• [COMPLETE THE FOLLOWING]:
a – Rewrite the part of the passage on heat and solar energy that opens with the words containing "Leave objects out" and closes with "without absorbing it.", changing "60 minutes" to "two hours".
b – List every item under the heading "Materials needed" in the passage on heat and solar energy.

• [PASSAGE]:
• • •

When you think about solar energy, you may automatically relate it to heat or warmth created by the sun. So, what is heat? Heat is actually a form of kinetic energy. It is the motion of molecules that travel by radiation when the sun shines on an object. Heat that is transferred through solids is called conduction, heat transferred through moving gas or liquid is called convection, and heat transferred through space is called radiation. Another word for the transferring of heat is called absorption.

Heat transfer example

All three types of heat transfer can be demonstrated with one cup of tea. Imagine you are warming up a hot cup of delicious tea. First, you would warm up a cup of tea in a microwave. A microwave oven heats water through radiation. This is how the sun’s radiation reaches the earth. Radiation is solar energy that travels as electromagnetic waves. In this way, energy from the sun reaches the earth. The water molecules vibrate with the waves, and the friction from the motion heats up the tea inside the cup. When the cup of water is removed from the microwave, heat is transferred from the tea to the surrounding air through convection and radiation. In convection, heat travels by actual flow of the warmed fluid (either a liquid or a gas). Convection causes warm air to rise and cool air to fall. If a metal spoon is placed in the tea, the spoon is heated through conduction. Heat travels from the hot to the cold end of the spoon because the hotter molecules are moving at a greater speed. They bump into the cooler molecules and cause them to move faster. As the fast molecules jostle the slow ones, heat moves up the spoon.
Can you think of ways that other materials are used to capture heat energy or protect us from it? What is different about these materials? Can you think of some examples?

Heat absorption experiment

Let’s experiment with different colors and objects below to determine which materials will absorb or reflect heat.

Materials needed

  • One sheet of black construction paper
  • One rock
  • One sheet of white construction paper
  • One glass of water
  • One sheet of aluminum foil

Step 1

Place one sheet of black construction paper, one rock, one sheet of white construction paper, a metal spoon, a glass of water, and one sheet of aluminum foil out on a table on a bright sunny day (making sure all are under direct sunlight).

Step 2

Leave objects out for 60 minutes.

Step 3

Go back outside, pick up each item and feel each object (be careful: some may be hot) and evaluate the amount of heat that each material absorbed or reflected and come up with some conclusions why.

Conclusion

As you can see from this experiment, different materials have different specific heat capacities. Materials with low specific heat such as metals require less heat to raise their temperature than materials with high specific heat, such as water. You will also find that solar energy can be absorbed, transmitted, or reflected from a material. Below are examples that illustrate each of these properties:
  • Smooth metal will reflect light (for example, a mirror). Reflection is defined as heat, light, or sound that is thrown back without absorbing it.
  • Glass will transmit energy.
  • Darker colors will absorb energy.

• • •

• [DATASET CONTENT]:

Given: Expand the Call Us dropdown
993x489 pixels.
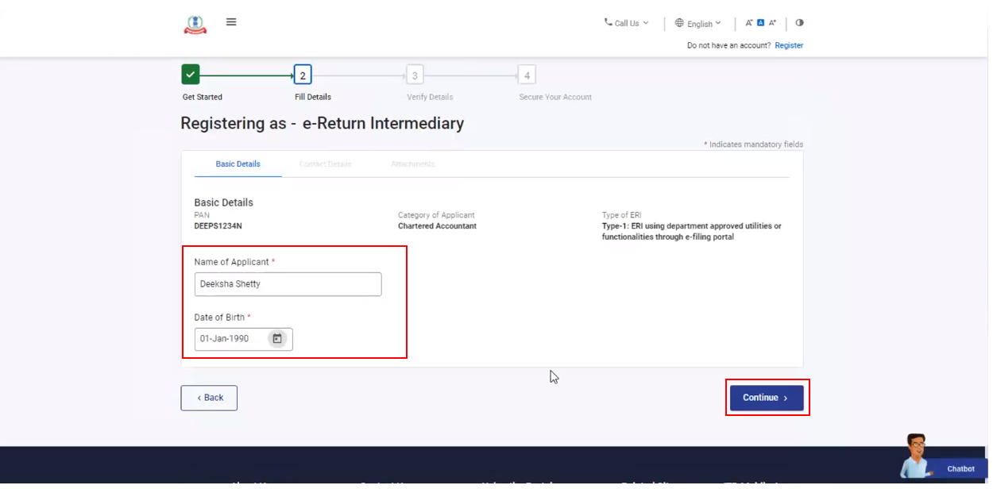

• • •

• [IN RESPONSE]:
a –
Leave objects out for two hours.

Step 3

Go back outside, pick up each item and feel each object (be careful: some may be hot) and evaluate the amount of heat that each material absorbed or reflected and come up with some conclusions why.

Conclusion

As you can see from this experiment, different materials have different specific heat capacities. Materials with low specific heat such as metals require less heat to raise their temperature than materials with high specific heat, such as water. You will also find that solar energy can be absorbed, transmitted, or reflected from a material. Below are examples that illustrate each of these properties:
  • Smooth metal will reflect light (for example, a mirror). Reflection is defined as heat, light, or sound that is thrown back without absorbing it.

b –
- One sheet of black construction paper
- One rock
- One sheet of white construction paper
- One glass of water
- One sheet of aluminum foil